Please date, sign and return one original of this letter.

 

Sincerely,

/s/ Douglas M. Pasquale

Douglas M. Pasquale

President and Chief Executive Officer


By my signature below I acknowledge that I have read the terms of this agreement and accept the terms stated above.

 

/s/ David Snyder

   

2/22/08

   
David Snyder     Date    


Exhibit A

WAIVER AND GENERAL RELEASE OF ALL CLAIMS

1. WAIVER AND RELEASE OF ALL CLAIMS.

a. In consideration of the payment of the bonus in the amount of $55,000 (the “Bonus”), David E. Snyder (“Employee”) Employee hereby forever releases and discharges Nationwide Health Properties, Inc. (the “Company”), its affiliates, successors and assigns, as well as each of its past and present officers, directors, employees, agents, attorneys and shareholders (collectively, the “Released Parties”), from any and all claims, charges, complaints, liens, demands, causes of action, obligations, damages and liabilities, known or unknown, suspected or unsuspected, that Employee had, now has or may hereafter claim to have against the Released Parties arising out of or relating in any way to Employee’s employment with, or termination from, the Company or otherwise relating to any of the Released Parties from the beginning of time to the effective date of this Waiver and General Release of all Claims (the “Release”). This Release specifically extends to, without limitation, any and all claims or causes of action for wrongful termination, breach of an express or implied contract, breach of the covenant of good faith and fair dealing, breach of fiduciary duty, fraud, misrepresentation, defamation, slander, infliction of emotional distress, disability, loss of future earnings, and any claims under any applicable state, federal or local statutes and regulations, including, but not limited to, the Civil Rights Act of 1964, as amended, the Equal Pay Act of 1963, as amended, the Fair Labor Standards Act, as amended, the Americans with Disabilities Act of 1990, as amended, the Rehabilitation Act of 1973, as amended, the Employee Retirement Income Security Act of 1974, as amended, the Worker Adjustment and Retraining Notification Act, as amended, Section 806 of the Sarbanes-Oxley Act, the Family and Medical Leave Act, as amended, the California Family Rights Act, as amended, the California Fair Employment and Housing Act, as amended and California Labor Code Section 1400 et seq.; provided, however, that this Release does not waive, release or otherwise discharge any claim or cause of action that cannot legally be waived, including, but not limited to, any claim for unpaid wages, workers’ compensation benefits, unemployment benefits and any claims under section 2802 of the California Labor Code.

b.
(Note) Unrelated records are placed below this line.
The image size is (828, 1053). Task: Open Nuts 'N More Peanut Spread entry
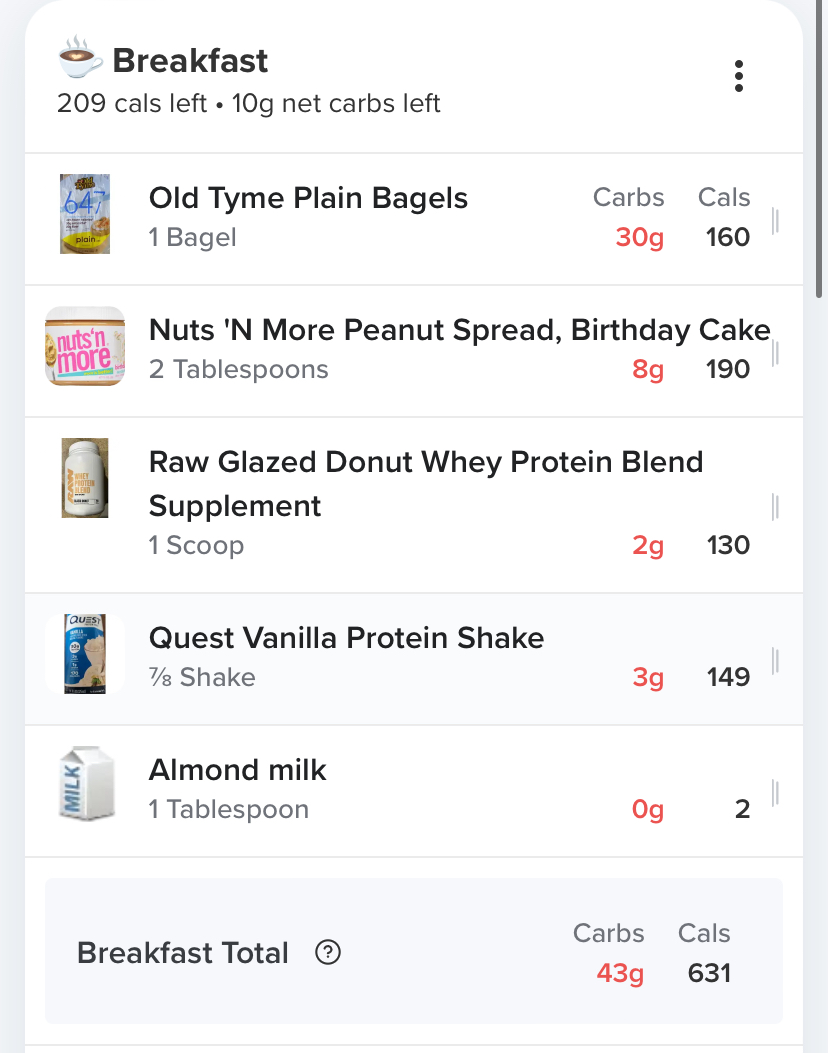point(459,330)
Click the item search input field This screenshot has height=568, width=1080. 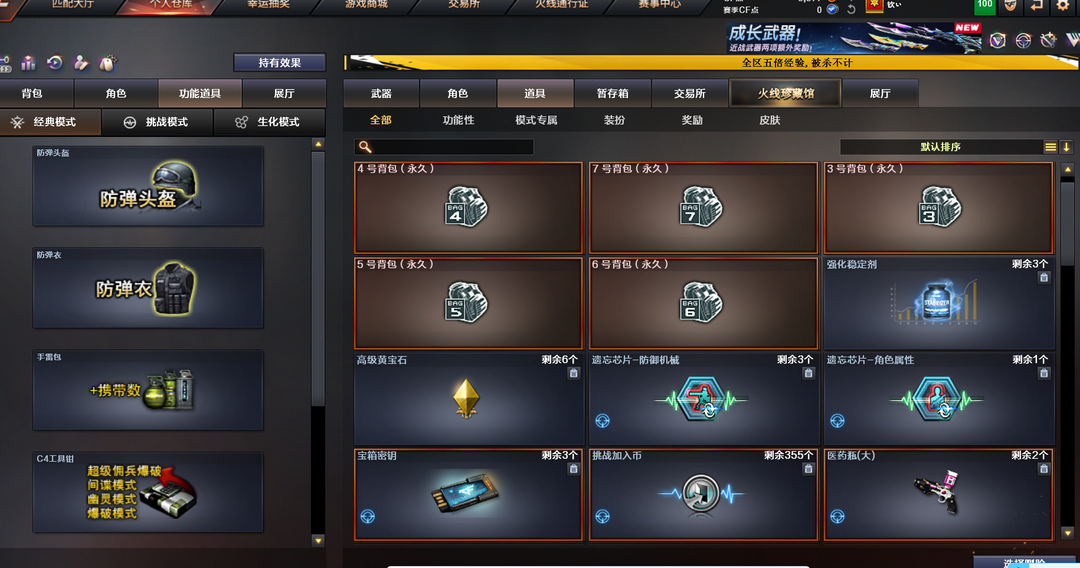pos(444,147)
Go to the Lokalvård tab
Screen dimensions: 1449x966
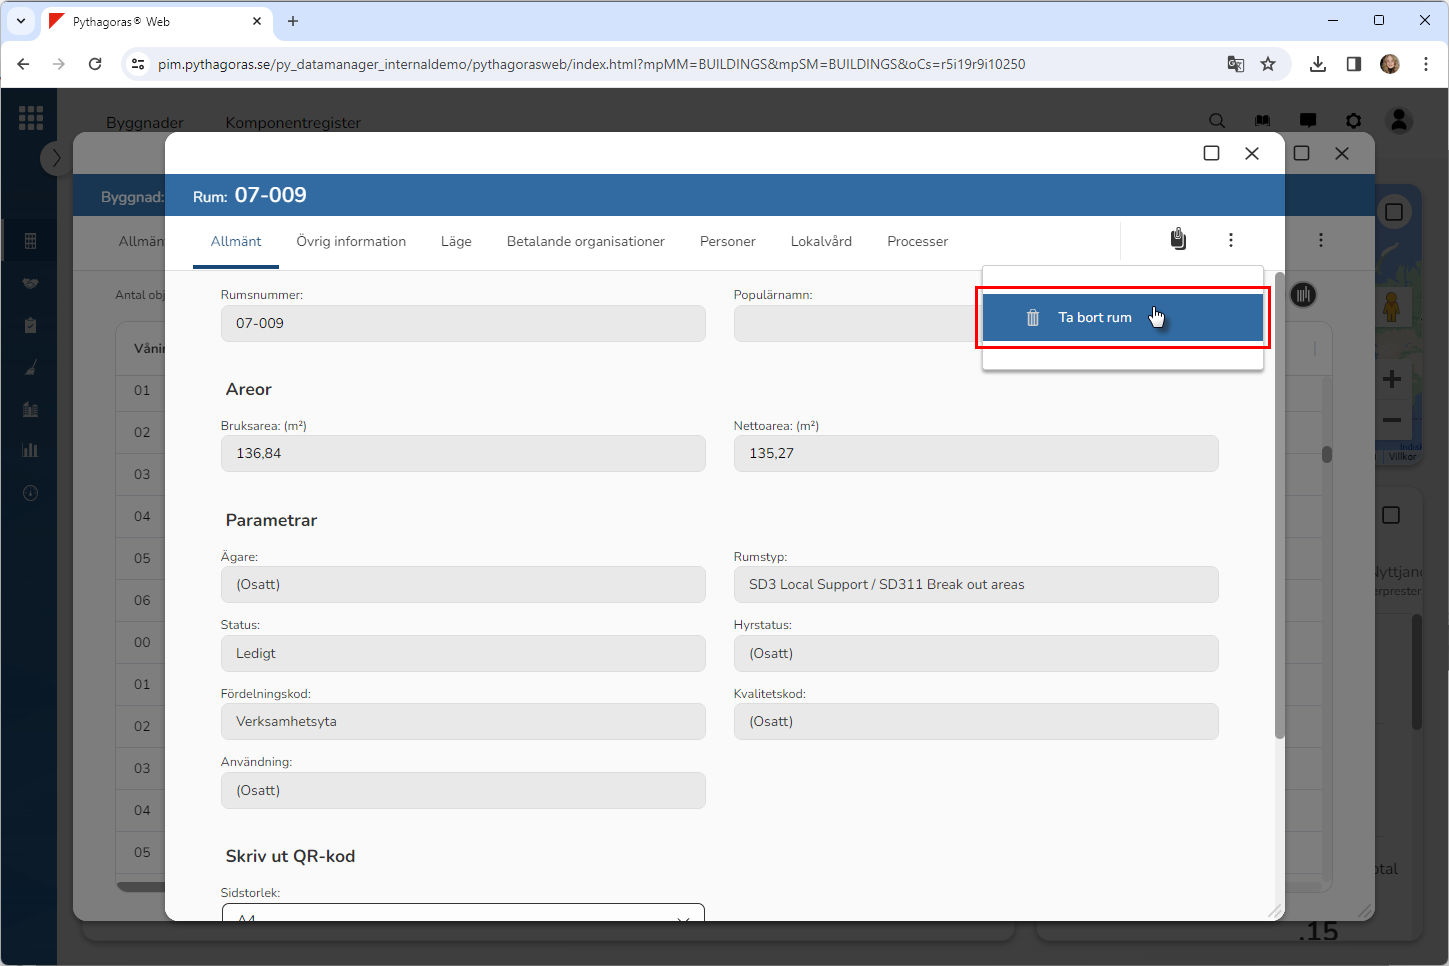(821, 242)
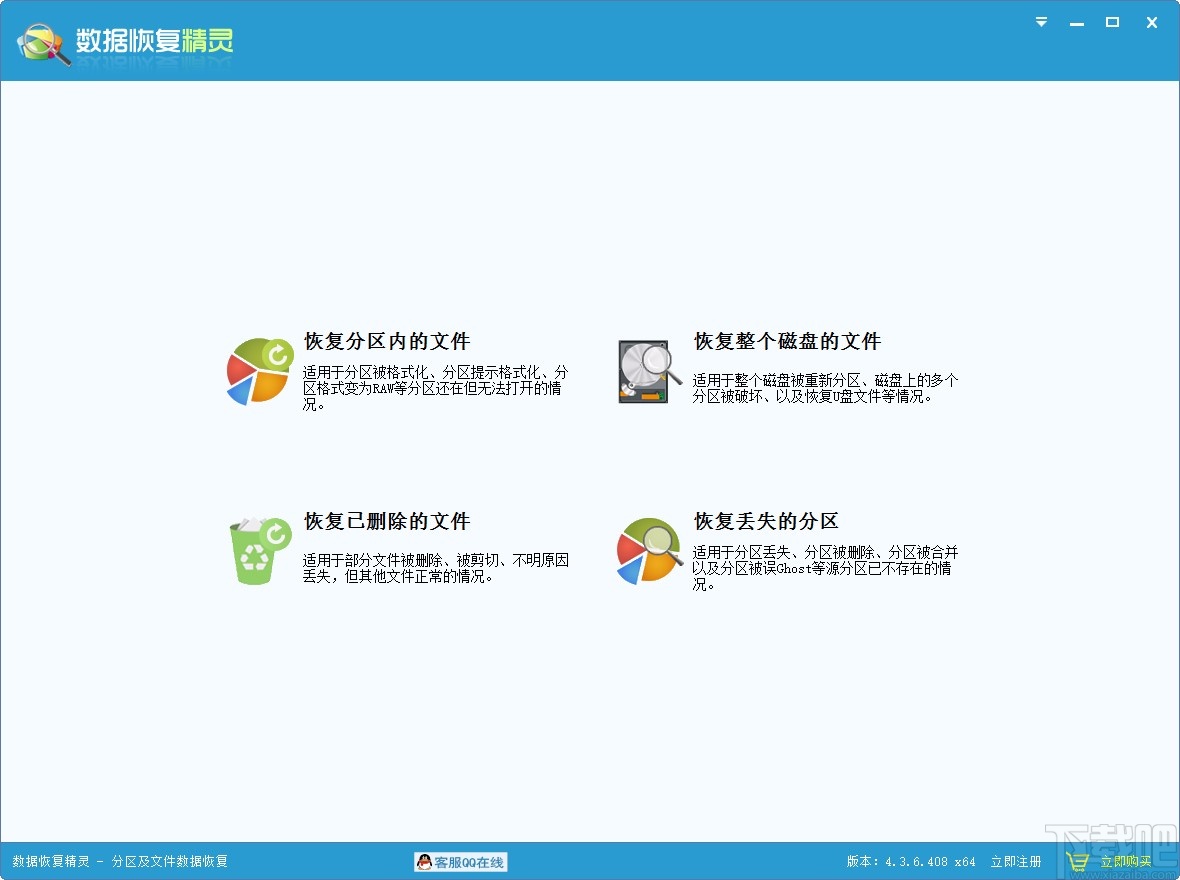Click the 立即注册 registration link
1180x880 pixels.
point(1016,861)
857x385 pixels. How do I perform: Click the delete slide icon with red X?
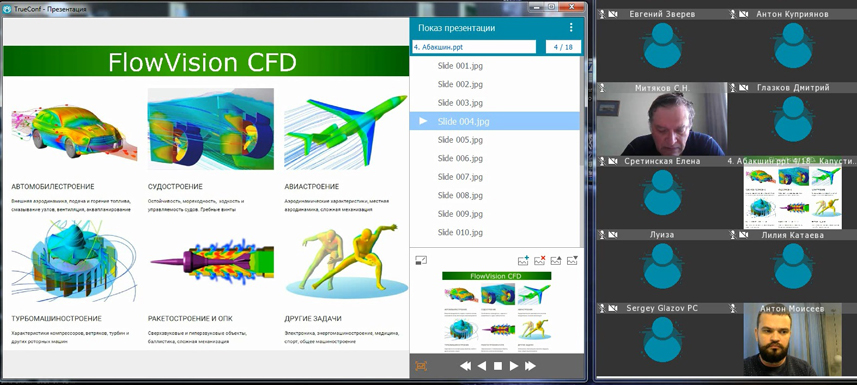[x=539, y=260]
For the purpose of implementing a full and complete release, Employee understands and agrees that this Agreement is intended to include all claims, if any, which Employee may have and which Employee does not now know or suspect to exist in his favor against the Released Parties and this Agreement extinguishes those claims. Accordingly, Employee expressly waives all rights afforded by Section 1542 of the Civil Code of the State of California (“Section 1542”) and any other similar federal, state or local statute. Section 1542 states as follows:

A GENERAL RELEASE DOES NOT EXTEND TO CLAIMS WHICH THE CREDITOR DOES NOT KNOW OR SUSPECT TO EXIST IN HIS FAVOR AT THE TIME OF EXECUTING THE RELEASE, WHICH IF KNOWN BY HIM MUST HAVE MATERIALLY AFFECTED HIS SETTLEMENT WITH THE DEBTOR.


2. ACKNOWLEDGMENTS. Employee agrees that prior to signing this Release, he read and understood each and every provision of this Release and had the opportunity to consult with an attorney of his choosing regarding the effect of such Release. Employee further acknowledges and agrees that he knowingly and voluntarily executed this Release with complete understanding of all relevant facts, and that he was neither fraudulently induced nor coerced to execute this Release.
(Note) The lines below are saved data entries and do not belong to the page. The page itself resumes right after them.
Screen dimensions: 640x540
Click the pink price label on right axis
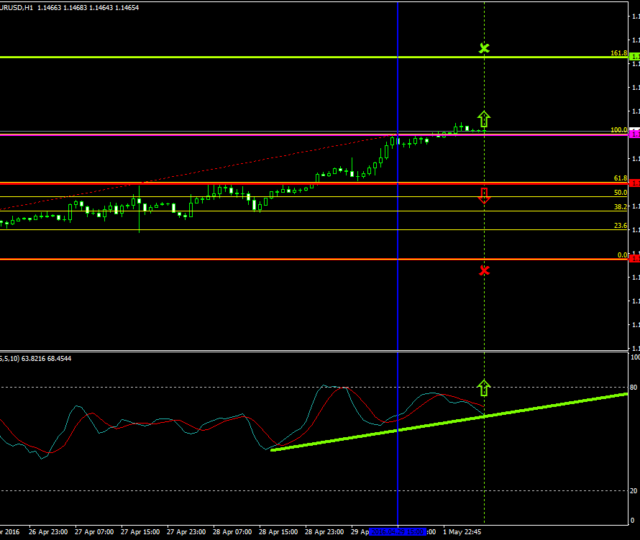pyautogui.click(x=634, y=133)
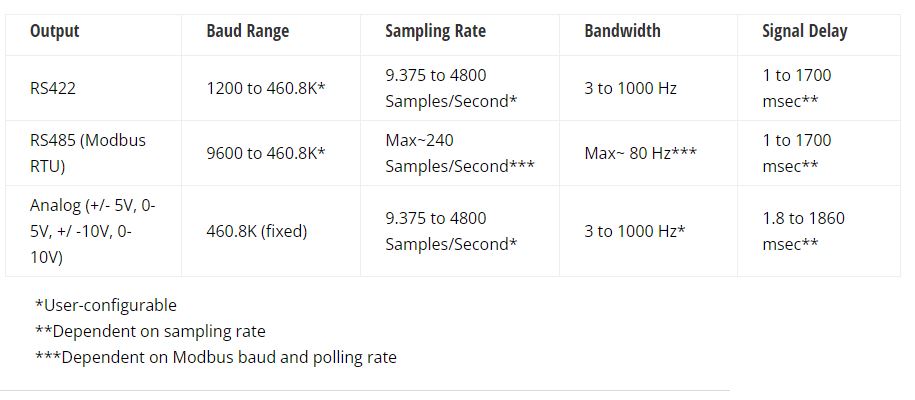Select the Max~240 Samples/Second cell
This screenshot has width=915, height=400.
(460, 153)
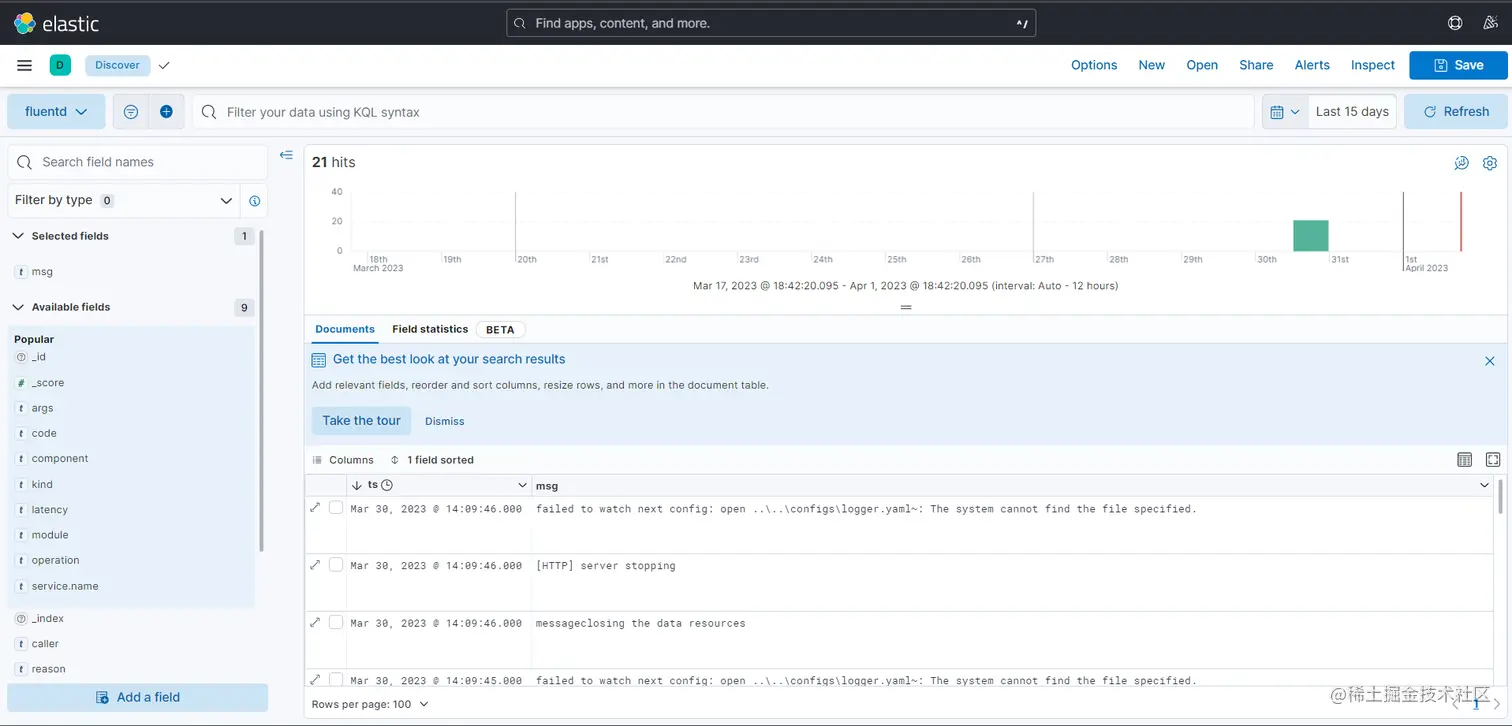The width and height of the screenshot is (1512, 726).
Task: Open chart options for the histogram
Action: tap(1461, 162)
3. MISCELLANEOUS. This Release and all rights, duties and remedies hereunder shall be governed by and construed and enforced in accordance with the laws of the State of California, without reference to its choice of law rules. Employee agrees that this Release will be binding upon, and pass to the benefit of, the successors and assigns of the Company and that this Release may not be amended or modified other than by a written instrument signed by the Company and Employee.